Keluarga dan Massa Pendukung Tak Izinkan Lukas Enembe Berobat ke Jakarta
loading...
A
A
A
JAYAPURA - Keluarga Gubernur Papua Lukas Enembe bersama tokoh pemuda dan pendukung menggelar konferensi pers terkait kondisi terakhir dan pernyataan sikap, Jumat (30/9/2022).

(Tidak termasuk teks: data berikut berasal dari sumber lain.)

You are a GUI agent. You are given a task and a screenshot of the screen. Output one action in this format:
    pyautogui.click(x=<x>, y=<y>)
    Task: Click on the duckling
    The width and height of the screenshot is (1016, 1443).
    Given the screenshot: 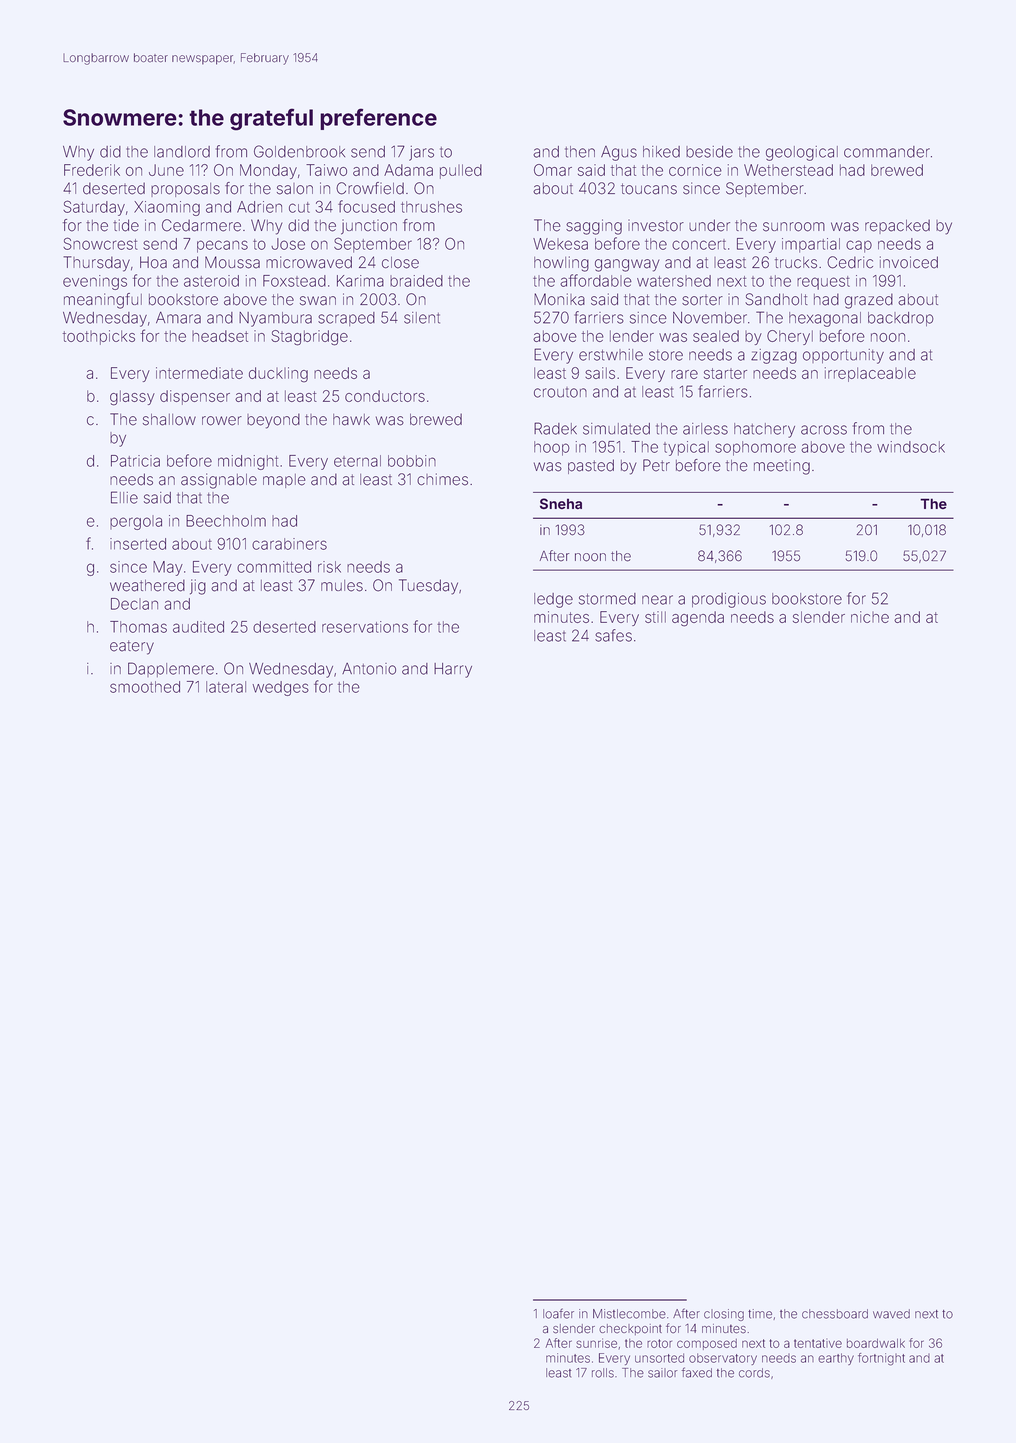 What is the action you would take?
    pyautogui.click(x=278, y=375)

Ratusan warga menjaga kediaman Gubernur Papua, Lukas Enembe kawasan Koya Tengah, Distrik Muara Tami, Kota Jayapura, Jumat (30/9/2022). Massa berjaga sambil menenteng senjata tradisional panah dan parang. Foto/iNews TV/Edy Siswanto
Konferensi pers berlangsung di depan kediaman Lukas Enembe di Koya Tengah, Distrik Muara Tami, Kota Jayapura yang dijaga ratusan massa bersenjata parang dan panah.
Frengklin Wahey perwakilan pemuda Tabi dalam penyampaiannya menegaskan jika elit politik Papua yang hendak menjatuhkan gubernur tidak patut menggunakan cara-cara yang dikatakan tidak tepat.

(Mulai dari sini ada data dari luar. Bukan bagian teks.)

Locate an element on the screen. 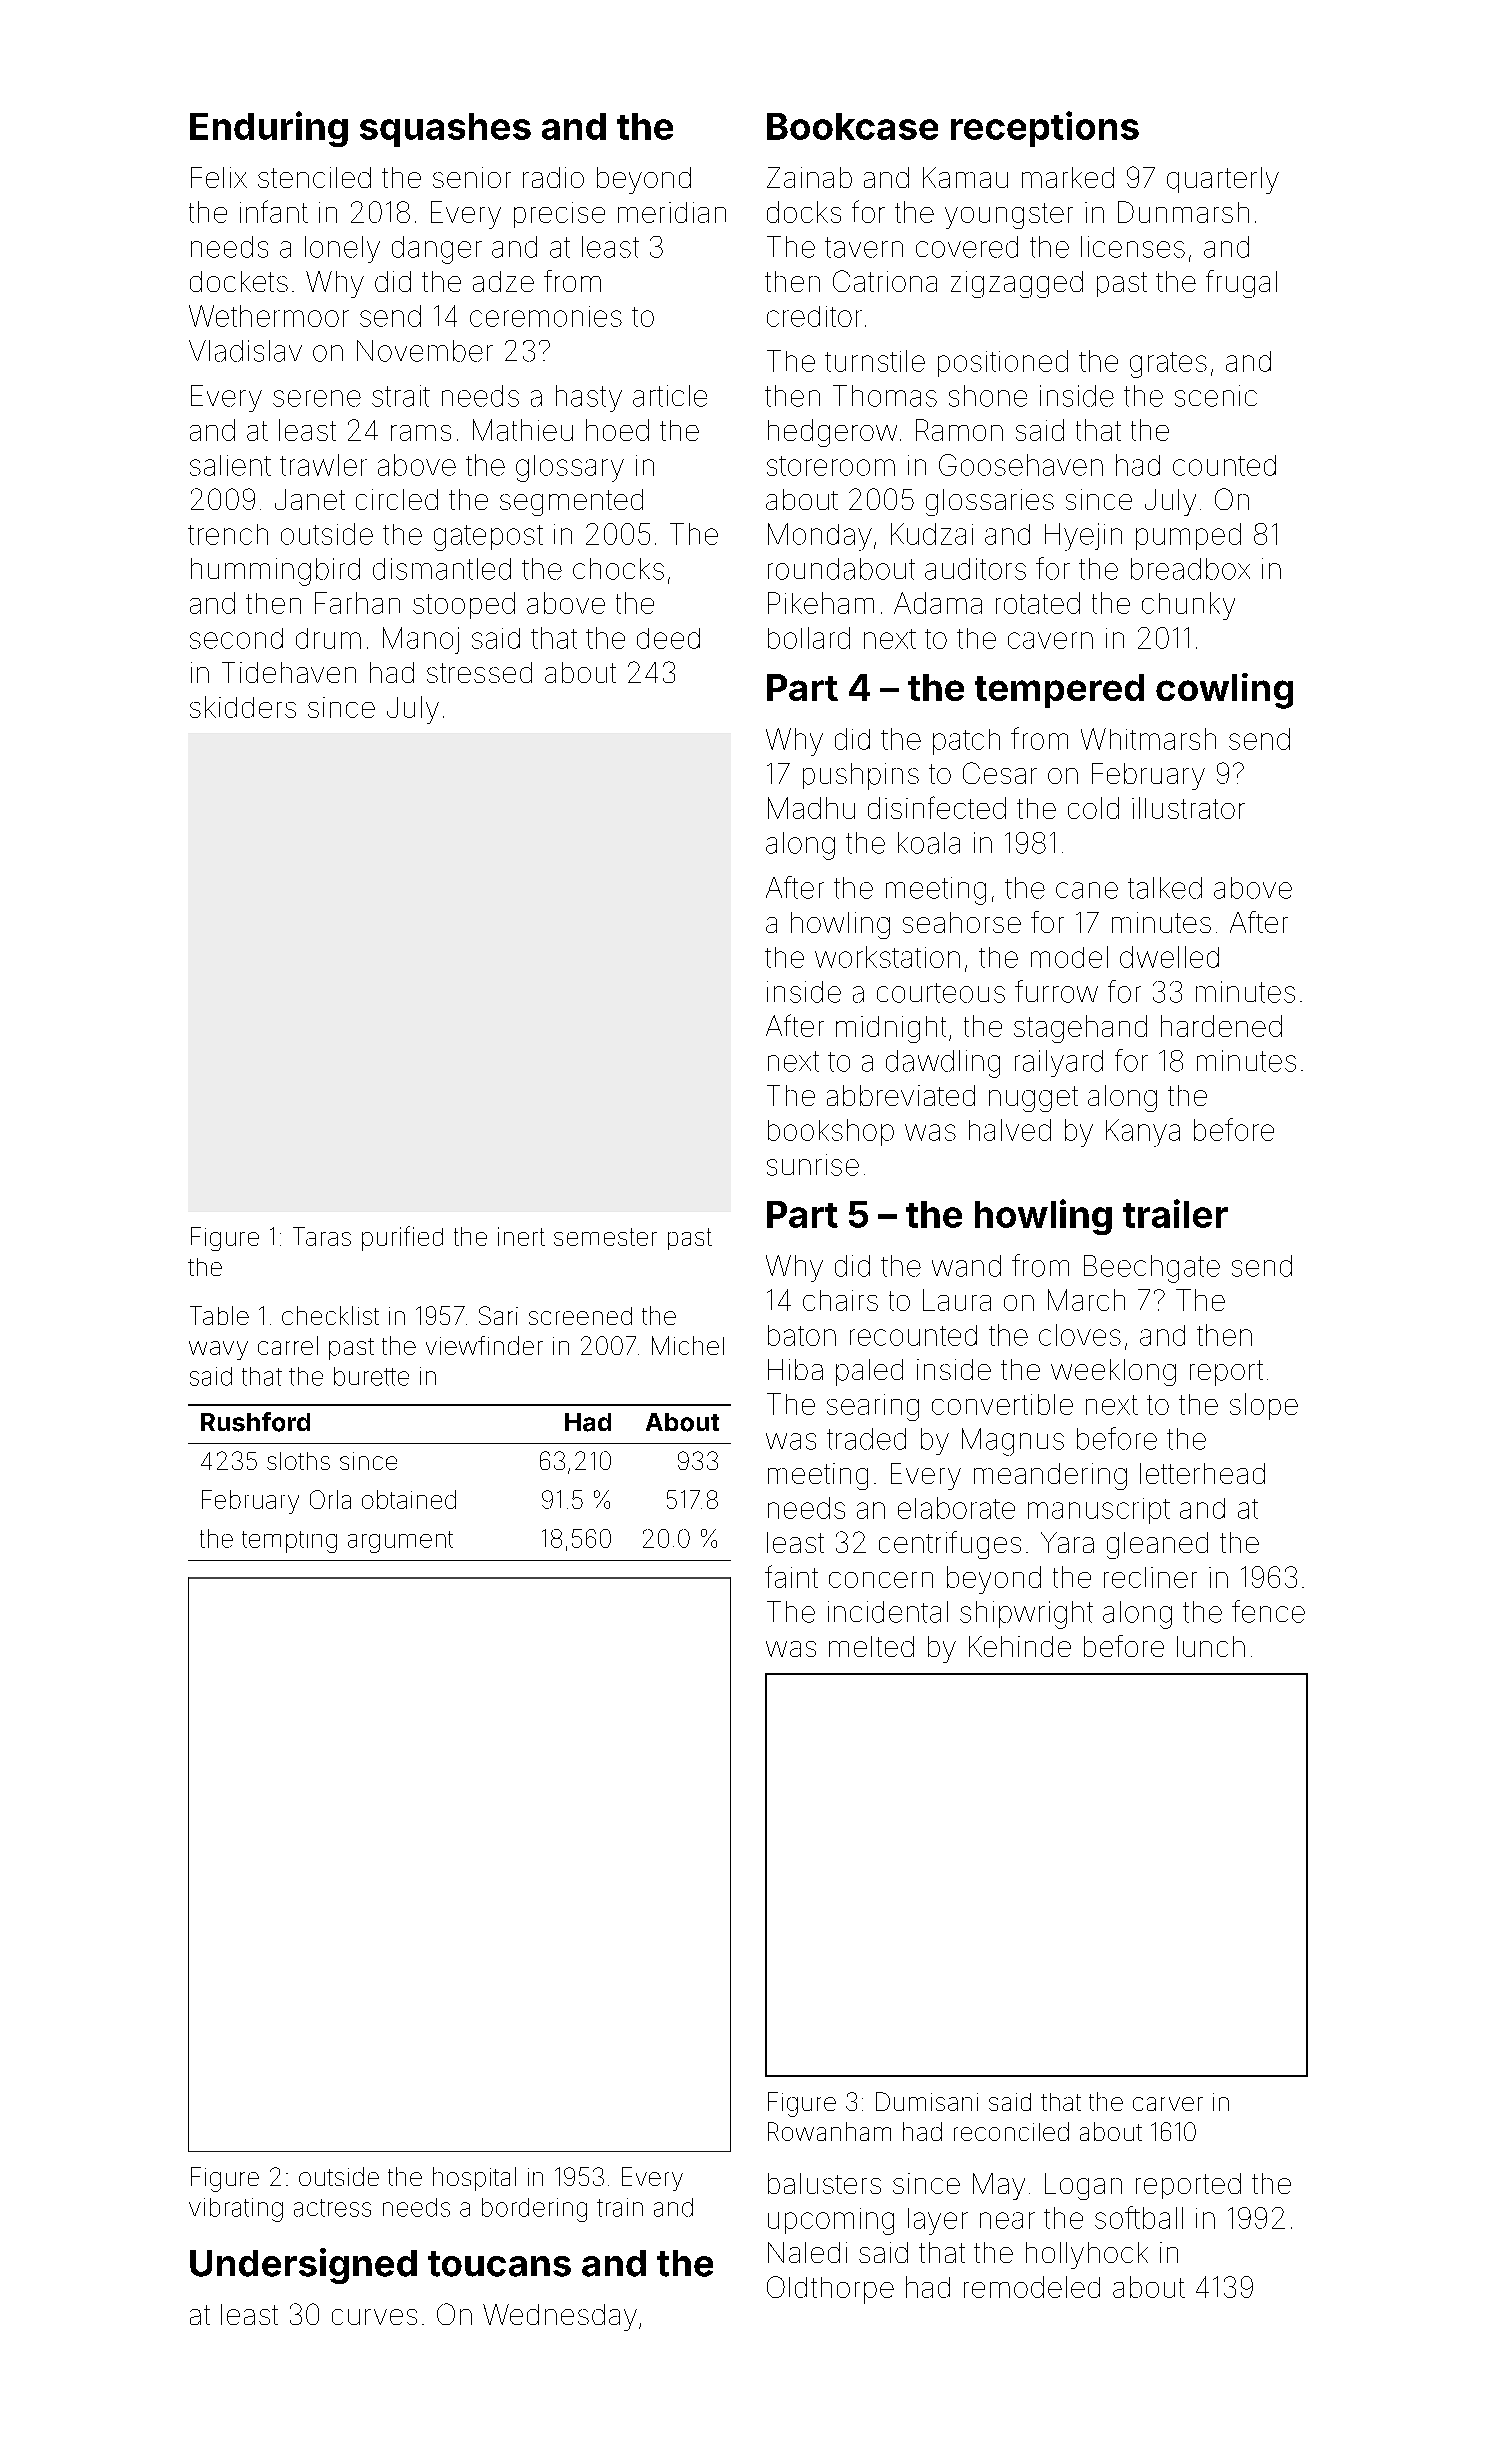  tempting is located at coordinates (289, 1542).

"Saya tegaskan kepada elit politik Indonesia dan anak papua yang mau merebut kekuasaan dengan memakai lembaga-lembaga negara jangan korbankan rakyat indonesia yang ada di Tanah Papua. Kalau kita cinta Indonesia, cinta Papua tetap damai, maka kita harus lindungi Lukas Enembe. Karena Lukas Enembe adalah pemersatu bangsa dan negara RI," kata Frengklin.

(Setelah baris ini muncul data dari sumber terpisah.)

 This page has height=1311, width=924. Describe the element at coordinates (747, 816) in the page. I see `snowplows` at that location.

Dia mengatakan sangsi akan Kamtibmas Papua jika benar sampai terjadi sesuatu terhadap Lukas Enembe atas sikap Komisi Pemberantasan Korupsi (KPK) yang dikatakan memaksakan diri. Sementara kondisi gubernur masih sakit.
"Kalau terjadi apa-apa terhadap Lukas Enembe saya yakin dan percaya situasi Kamtibmas di Tanah Papua akan kacau. Saya di sini karena saya sayang semua masyarakat di Papua. Kami ingin Papua tetap aman dan damai," ucapnya.
Sementara kepala Suku Besar Pegunungan Tengah Papua, Elvis Tabuni menolak tawaran KPK untuk menyiapkan dokter guna memeriksa kesehatan gubernur.
"Saya sebagai kepala Suku Besar Pegunungan Tengah, kami mohon kepada KPK bahwa bapak Lukas Enembe sekarang ini dalam keadaan sakit. Sehingga kami meminta dokter khusus dari keluarga dan tidak meminta dari luar," tegas Elvis.
Lalu, dia juga meminta pemeriksaan terhadap Gubernur dilakukan di kediamannya di Koya Tengah, bukan ke Jakarta seperti disampaikan KPK.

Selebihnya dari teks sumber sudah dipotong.